▶ [WORK TASK]: The expected output is each line below containing "title", copied in full.

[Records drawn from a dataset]
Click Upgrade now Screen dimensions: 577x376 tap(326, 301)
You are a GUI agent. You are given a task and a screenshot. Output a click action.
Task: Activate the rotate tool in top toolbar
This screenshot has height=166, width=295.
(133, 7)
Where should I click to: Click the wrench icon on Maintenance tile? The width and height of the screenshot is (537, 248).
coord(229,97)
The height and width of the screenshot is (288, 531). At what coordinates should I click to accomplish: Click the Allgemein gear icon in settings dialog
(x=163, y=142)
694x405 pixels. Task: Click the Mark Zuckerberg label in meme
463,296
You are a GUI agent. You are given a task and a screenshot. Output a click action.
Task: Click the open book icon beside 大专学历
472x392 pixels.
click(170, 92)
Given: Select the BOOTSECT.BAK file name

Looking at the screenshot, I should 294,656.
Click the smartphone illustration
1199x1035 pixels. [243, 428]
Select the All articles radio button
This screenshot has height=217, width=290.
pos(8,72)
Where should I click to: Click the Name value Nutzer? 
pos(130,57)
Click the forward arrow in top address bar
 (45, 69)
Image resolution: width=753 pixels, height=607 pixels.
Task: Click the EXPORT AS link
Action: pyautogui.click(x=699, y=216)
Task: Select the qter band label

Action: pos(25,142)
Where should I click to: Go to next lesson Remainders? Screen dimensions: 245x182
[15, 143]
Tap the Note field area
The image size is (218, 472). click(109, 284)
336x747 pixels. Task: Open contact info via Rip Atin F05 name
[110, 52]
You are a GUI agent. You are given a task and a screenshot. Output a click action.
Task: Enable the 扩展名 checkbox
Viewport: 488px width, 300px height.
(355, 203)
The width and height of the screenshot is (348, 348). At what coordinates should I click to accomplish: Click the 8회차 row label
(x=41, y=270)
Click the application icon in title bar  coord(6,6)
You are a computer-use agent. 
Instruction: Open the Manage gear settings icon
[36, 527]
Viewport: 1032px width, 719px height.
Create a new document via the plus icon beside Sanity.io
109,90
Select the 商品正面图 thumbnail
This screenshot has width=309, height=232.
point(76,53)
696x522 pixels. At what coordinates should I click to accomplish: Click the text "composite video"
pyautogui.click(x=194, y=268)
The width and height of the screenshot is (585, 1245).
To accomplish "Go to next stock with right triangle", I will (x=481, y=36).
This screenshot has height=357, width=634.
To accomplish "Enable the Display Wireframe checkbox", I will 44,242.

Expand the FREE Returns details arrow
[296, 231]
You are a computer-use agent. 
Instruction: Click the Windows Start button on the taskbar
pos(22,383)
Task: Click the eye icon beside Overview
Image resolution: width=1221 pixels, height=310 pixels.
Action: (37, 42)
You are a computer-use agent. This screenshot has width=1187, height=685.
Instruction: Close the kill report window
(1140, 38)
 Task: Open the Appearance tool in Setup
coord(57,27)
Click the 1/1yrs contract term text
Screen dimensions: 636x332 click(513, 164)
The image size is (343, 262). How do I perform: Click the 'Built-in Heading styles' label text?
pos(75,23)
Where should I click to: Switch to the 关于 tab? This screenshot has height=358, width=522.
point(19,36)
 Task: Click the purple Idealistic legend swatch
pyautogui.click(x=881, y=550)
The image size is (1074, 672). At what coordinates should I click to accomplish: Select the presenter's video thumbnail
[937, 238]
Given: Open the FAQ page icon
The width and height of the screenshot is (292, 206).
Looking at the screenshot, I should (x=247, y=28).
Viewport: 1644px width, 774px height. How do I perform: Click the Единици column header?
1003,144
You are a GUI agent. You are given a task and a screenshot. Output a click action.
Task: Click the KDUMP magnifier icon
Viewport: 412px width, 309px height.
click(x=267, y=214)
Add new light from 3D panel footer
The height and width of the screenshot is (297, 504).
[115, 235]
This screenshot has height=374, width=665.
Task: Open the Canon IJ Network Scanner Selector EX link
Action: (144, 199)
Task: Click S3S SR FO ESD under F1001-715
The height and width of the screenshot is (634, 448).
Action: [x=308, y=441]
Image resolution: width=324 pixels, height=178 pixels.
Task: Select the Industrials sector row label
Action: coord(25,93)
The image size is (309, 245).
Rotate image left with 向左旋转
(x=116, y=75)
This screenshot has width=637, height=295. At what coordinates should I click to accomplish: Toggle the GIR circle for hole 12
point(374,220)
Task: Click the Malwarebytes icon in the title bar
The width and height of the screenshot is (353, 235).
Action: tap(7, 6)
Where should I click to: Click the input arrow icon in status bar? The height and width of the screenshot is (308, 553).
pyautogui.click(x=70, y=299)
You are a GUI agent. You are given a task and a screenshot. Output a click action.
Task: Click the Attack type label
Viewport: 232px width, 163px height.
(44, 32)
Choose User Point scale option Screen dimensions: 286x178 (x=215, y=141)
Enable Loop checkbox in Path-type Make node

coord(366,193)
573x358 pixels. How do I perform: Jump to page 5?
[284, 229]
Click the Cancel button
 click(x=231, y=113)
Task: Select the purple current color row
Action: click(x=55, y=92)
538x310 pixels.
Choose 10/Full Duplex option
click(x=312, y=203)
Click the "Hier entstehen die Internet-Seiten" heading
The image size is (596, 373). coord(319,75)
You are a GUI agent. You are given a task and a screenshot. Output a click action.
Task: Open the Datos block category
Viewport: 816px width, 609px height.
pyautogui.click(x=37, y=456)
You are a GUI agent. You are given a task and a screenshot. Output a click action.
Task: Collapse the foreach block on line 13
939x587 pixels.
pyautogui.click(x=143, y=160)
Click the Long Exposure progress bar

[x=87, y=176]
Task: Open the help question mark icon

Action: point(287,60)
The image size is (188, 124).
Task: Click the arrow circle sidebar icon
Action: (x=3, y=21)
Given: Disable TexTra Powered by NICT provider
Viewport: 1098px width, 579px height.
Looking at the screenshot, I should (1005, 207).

▶ [SOLUTION]:
Click the application icon in title bar  coord(6,6)
Task: Click the Malwarebytes icon in the title bar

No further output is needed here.